Records from a data source:
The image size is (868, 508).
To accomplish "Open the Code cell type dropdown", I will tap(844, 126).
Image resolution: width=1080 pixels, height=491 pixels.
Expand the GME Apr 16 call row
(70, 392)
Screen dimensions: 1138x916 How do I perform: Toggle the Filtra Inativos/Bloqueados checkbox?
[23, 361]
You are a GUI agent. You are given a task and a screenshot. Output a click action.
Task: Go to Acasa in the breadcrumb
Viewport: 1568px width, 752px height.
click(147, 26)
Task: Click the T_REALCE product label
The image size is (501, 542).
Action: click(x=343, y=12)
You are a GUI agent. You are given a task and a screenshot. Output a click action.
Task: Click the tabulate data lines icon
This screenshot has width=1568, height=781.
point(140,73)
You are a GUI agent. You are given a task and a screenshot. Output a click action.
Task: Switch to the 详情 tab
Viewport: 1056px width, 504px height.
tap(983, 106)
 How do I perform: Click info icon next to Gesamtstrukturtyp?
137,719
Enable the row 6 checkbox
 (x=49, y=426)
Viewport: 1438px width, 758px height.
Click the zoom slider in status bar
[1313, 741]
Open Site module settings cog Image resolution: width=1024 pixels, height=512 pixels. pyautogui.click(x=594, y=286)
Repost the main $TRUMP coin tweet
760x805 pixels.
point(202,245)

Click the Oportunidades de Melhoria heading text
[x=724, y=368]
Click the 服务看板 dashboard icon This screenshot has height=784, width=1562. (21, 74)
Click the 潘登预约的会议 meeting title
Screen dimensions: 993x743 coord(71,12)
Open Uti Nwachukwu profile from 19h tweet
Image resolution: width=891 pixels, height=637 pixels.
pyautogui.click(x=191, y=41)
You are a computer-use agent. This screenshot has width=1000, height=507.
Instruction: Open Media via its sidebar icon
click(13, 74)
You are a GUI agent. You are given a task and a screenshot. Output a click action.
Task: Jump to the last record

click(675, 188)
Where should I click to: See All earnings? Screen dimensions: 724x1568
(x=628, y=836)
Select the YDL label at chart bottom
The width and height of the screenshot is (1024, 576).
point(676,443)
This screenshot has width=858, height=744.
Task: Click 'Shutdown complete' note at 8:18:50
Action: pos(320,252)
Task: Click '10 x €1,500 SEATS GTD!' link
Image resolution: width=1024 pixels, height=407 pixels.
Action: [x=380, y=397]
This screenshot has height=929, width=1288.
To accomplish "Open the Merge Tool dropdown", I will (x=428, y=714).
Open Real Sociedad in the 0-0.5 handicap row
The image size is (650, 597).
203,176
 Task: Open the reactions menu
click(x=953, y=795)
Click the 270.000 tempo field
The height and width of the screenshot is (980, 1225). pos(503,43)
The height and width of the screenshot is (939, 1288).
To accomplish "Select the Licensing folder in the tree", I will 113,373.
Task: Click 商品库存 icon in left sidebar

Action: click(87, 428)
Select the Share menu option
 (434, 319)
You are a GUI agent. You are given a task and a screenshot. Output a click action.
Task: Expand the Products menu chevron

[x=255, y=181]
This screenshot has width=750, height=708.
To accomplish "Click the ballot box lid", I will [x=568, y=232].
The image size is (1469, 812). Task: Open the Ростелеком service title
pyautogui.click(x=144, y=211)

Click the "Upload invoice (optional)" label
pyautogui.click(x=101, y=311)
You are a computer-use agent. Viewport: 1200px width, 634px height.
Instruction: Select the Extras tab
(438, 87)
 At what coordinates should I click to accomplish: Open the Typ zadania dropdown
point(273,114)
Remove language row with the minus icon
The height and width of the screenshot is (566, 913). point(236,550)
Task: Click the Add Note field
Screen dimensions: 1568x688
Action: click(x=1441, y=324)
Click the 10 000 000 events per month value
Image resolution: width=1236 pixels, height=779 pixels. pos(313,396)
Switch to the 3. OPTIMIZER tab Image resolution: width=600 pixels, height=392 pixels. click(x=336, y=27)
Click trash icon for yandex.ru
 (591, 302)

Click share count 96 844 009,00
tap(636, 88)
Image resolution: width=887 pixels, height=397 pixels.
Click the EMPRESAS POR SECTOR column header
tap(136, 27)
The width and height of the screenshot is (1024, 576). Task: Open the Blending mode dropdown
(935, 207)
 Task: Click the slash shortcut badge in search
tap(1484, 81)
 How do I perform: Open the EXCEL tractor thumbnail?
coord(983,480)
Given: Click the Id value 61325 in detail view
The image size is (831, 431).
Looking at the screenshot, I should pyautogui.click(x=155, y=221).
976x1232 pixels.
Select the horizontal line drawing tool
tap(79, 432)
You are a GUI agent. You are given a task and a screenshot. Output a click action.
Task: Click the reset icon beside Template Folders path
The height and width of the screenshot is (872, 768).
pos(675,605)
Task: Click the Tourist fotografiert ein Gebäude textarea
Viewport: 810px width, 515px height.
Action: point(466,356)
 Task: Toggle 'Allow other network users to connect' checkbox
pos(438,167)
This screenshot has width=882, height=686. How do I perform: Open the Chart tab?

EXERCISE AIM.
Which lines in the records above contain the string "Switch"? Copy each one.

OUTPUT BELOW.
Task: Switch to the 详情 tab
Switch to the 3. OPTIMIZER tab Image resolution: width=600 pixels, height=392 pixels. click(x=336, y=27)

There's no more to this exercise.